DIPAM Issues Clarifications for NINL Sale on 29 March
Indian government has changed rules to allow sole bidders of Neelachal Ispat Nigam Ltd to form a consortium and existing consortium to induct or exclude new members. Department of Investment and Public Asset Management said that “The interested bidders can apply to seek approval for the change to the transaction adviser within 60 days. The divestment is based on enterprise value of the company, and the proceeds would be used to repay the company's lenders.”
Department of Investment and Public Asset Management has also informed potential bidders that lenders and other entities holding a 6.29% stake in the company will neither infuse any funds nor offload their shares in the firm as part of the privatisation process. It said “These shares are not a part of the current disinvestment process and would continue to be shareholders post disinvestment. No infusion of capital from the remaining 6.29% of shareholders is envisaged to settle the liabilities of NINL.”
Indian government seeks to divest 93.7% stake in the company held by h MMTC, the Industrial Promotion & Investment Corporation of Odisha, Odisha Mining Corporation, NMDC, MECON and BHEL. Interested bidders can submit their expression of interest by March 29.

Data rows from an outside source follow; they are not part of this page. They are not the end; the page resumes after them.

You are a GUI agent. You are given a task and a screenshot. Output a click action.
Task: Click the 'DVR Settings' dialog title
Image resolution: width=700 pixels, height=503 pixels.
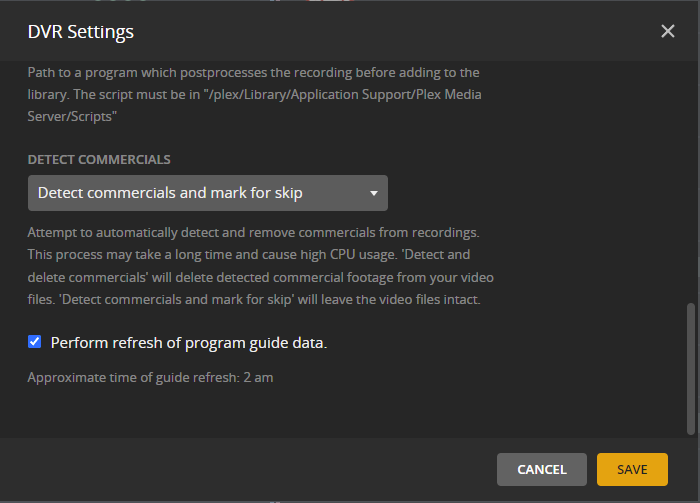pos(80,32)
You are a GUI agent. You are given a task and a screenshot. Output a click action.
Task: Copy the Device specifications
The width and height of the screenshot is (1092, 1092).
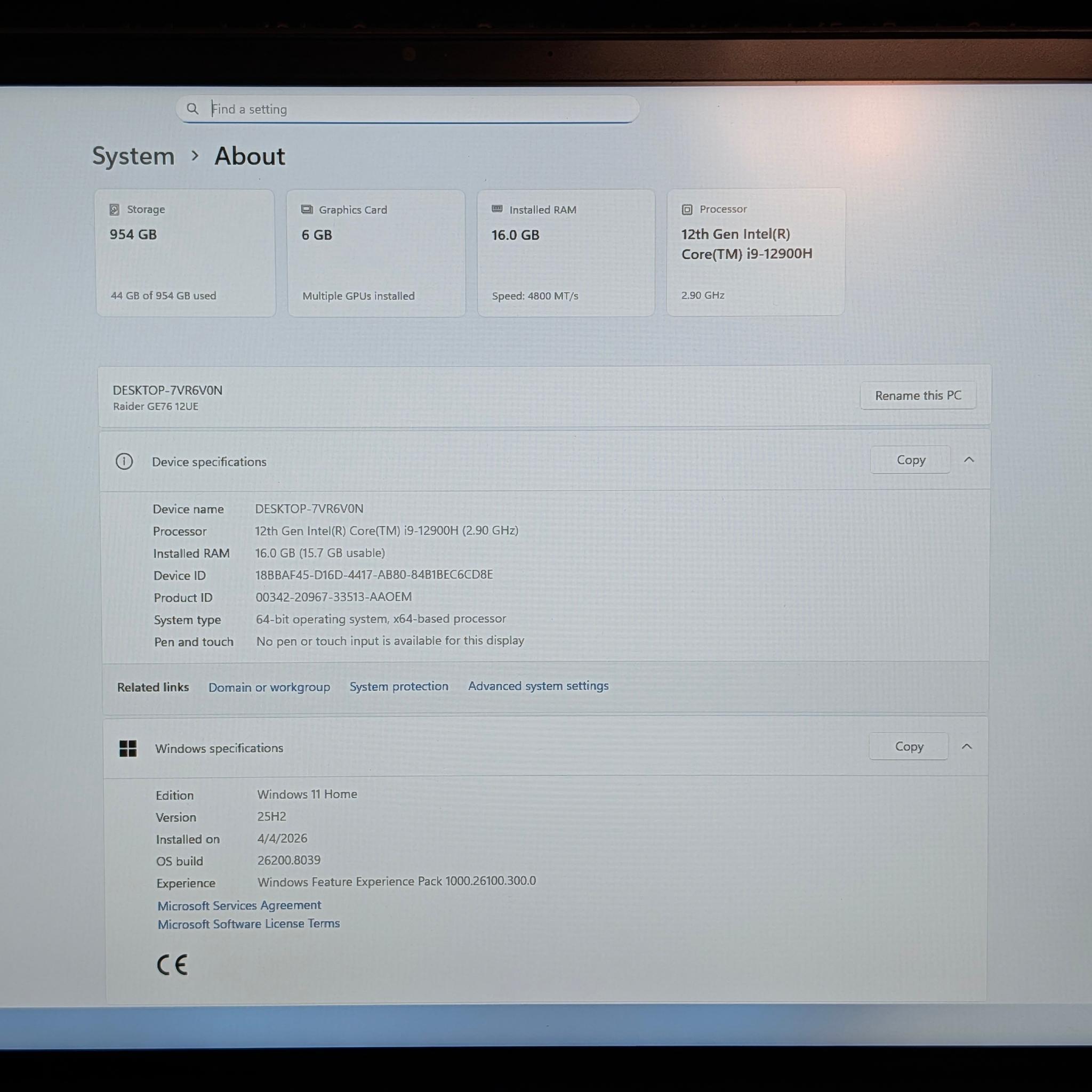click(911, 460)
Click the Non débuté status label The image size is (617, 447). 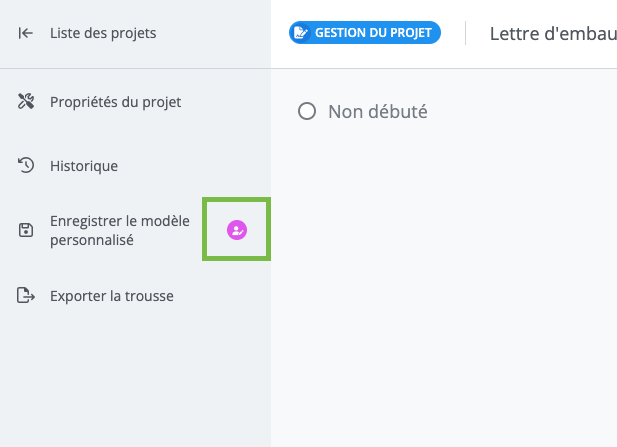pyautogui.click(x=377, y=111)
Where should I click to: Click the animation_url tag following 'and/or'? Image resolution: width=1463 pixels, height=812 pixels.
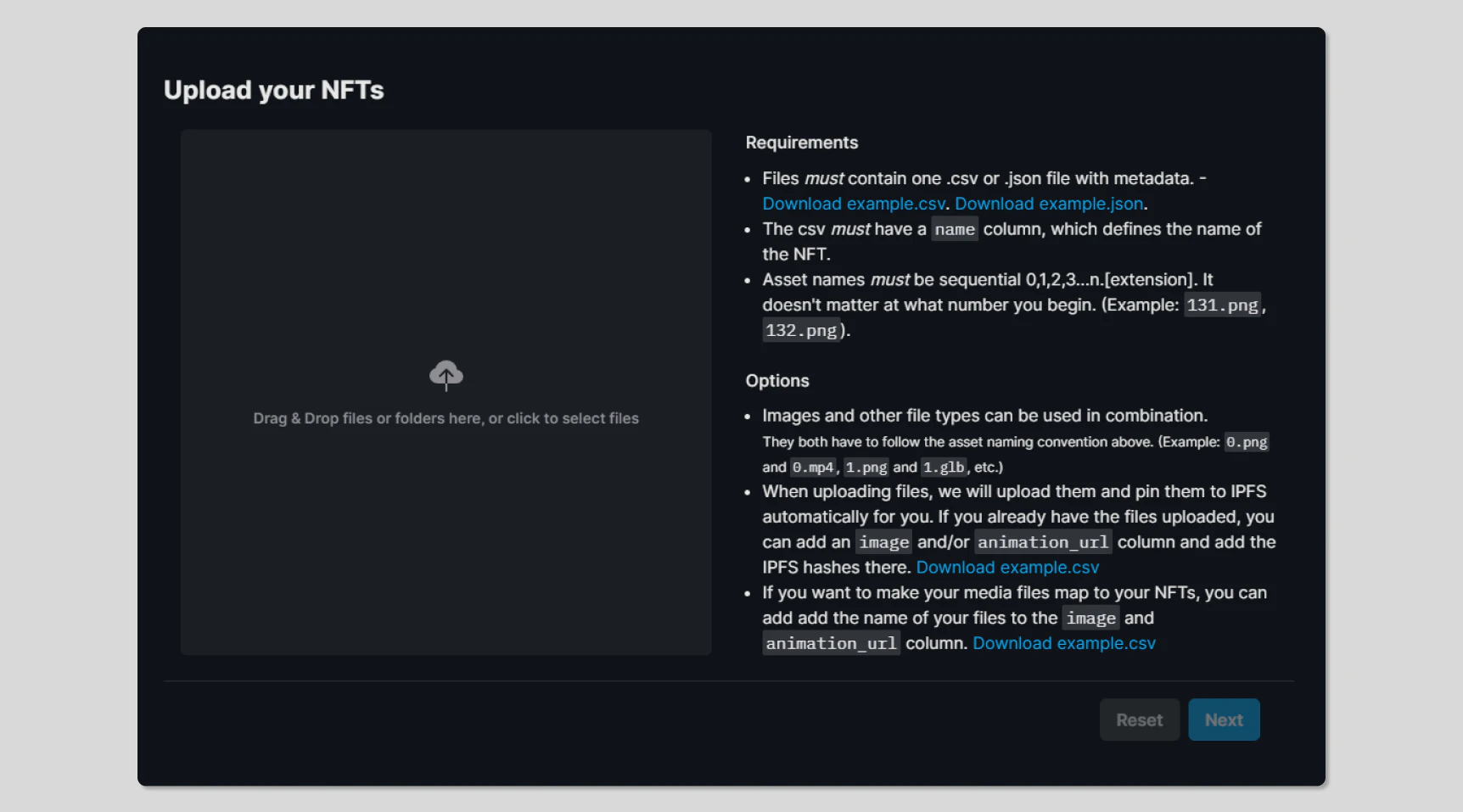click(x=1043, y=542)
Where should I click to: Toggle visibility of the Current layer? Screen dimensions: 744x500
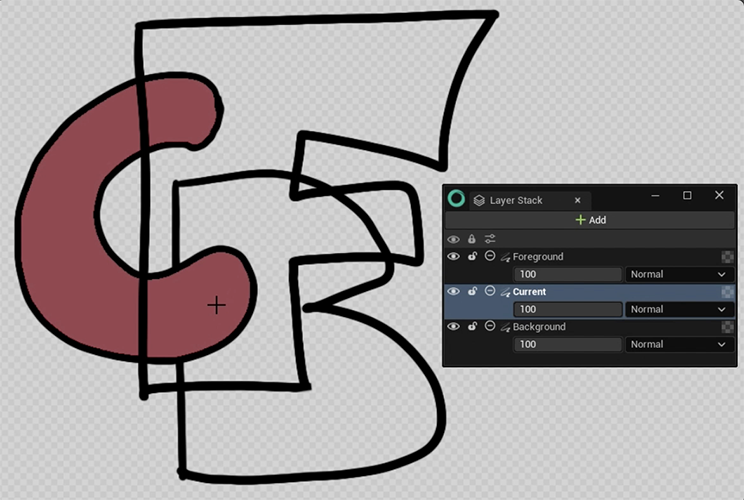pyautogui.click(x=454, y=292)
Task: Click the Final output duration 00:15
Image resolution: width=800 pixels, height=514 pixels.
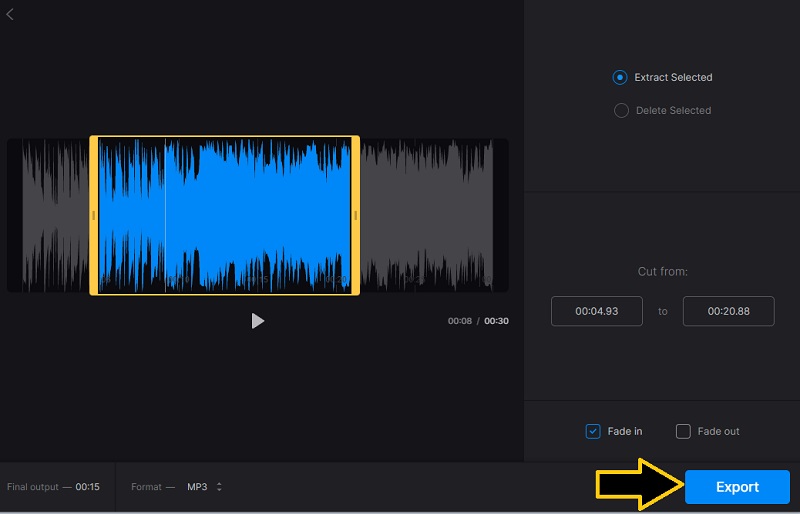Action: 87,487
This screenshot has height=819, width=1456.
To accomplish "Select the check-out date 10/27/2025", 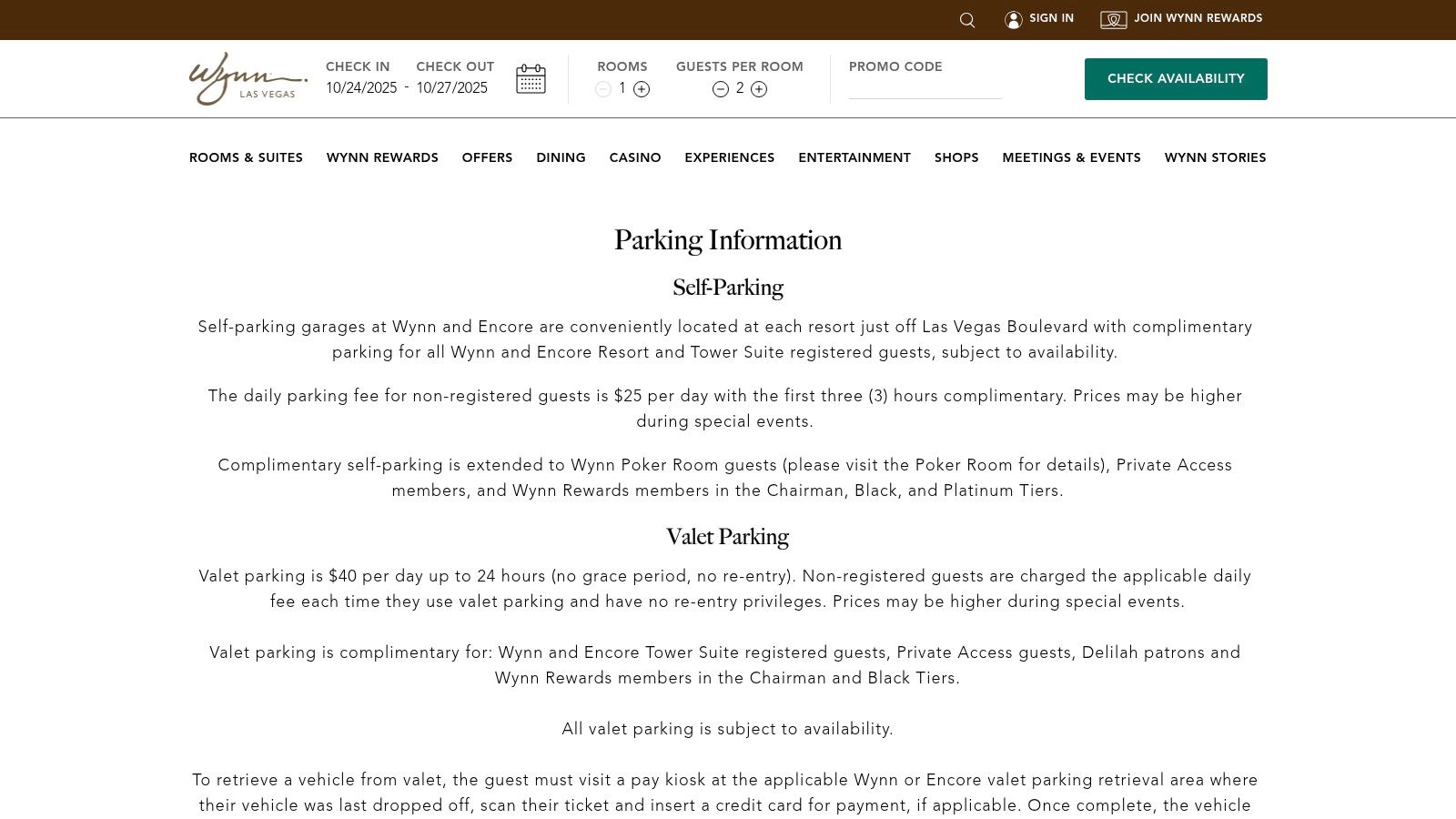I will click(x=452, y=88).
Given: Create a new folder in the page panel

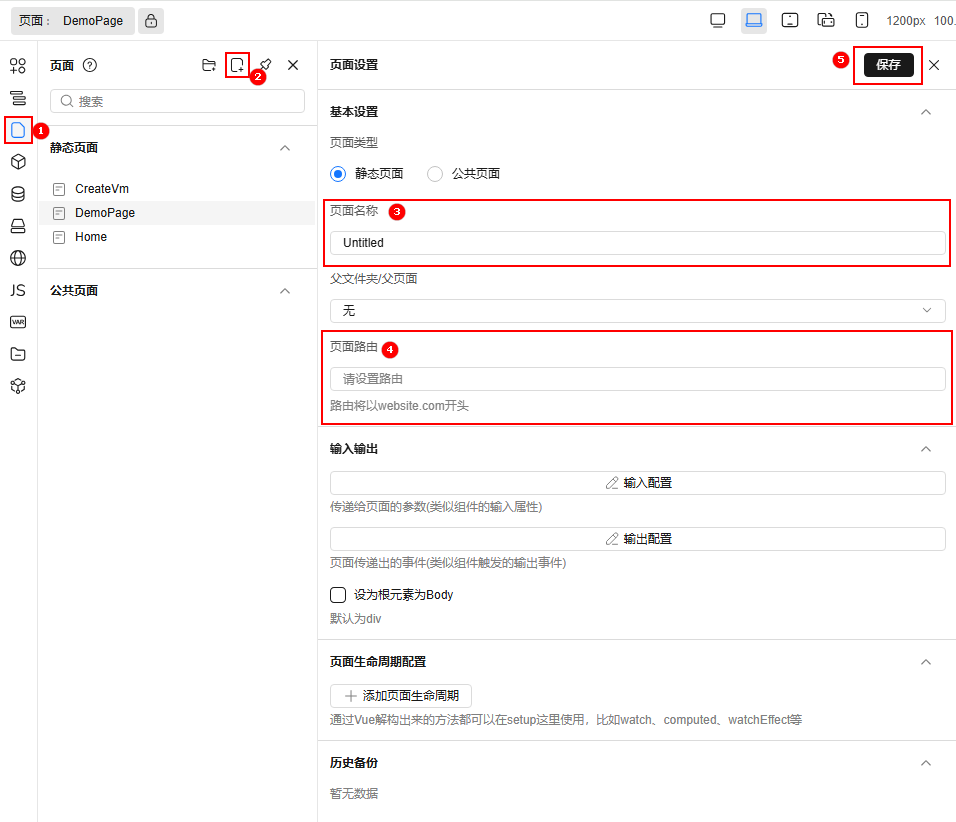Looking at the screenshot, I should pos(209,64).
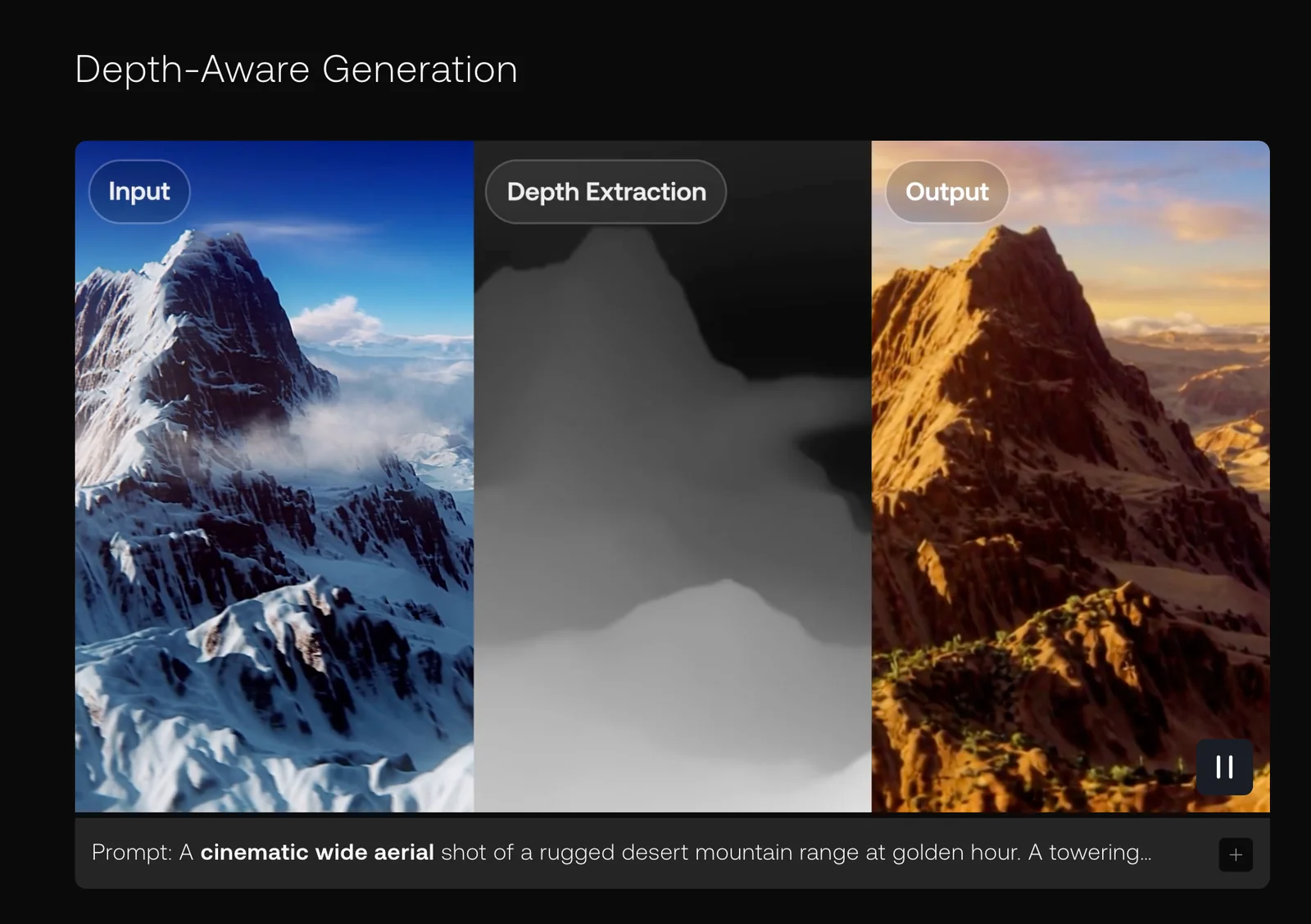Click the Output label pill
The width and height of the screenshot is (1311, 924).
click(946, 192)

NINL was incorporated in 1982 to set-up an integrated steel plant to undertake manufacturing and sale of steel products. NINL has a 1.1 million tonne per annum steel manufacturing unit which produces pig iron and billets. As per the latest annual report for 2019-20, NINL’s losses hit a record INR 1,758 crore in the year from INR 401.45 crore in 2018-19. Set up in 1982, NINL has been incurring losses since 2012-13.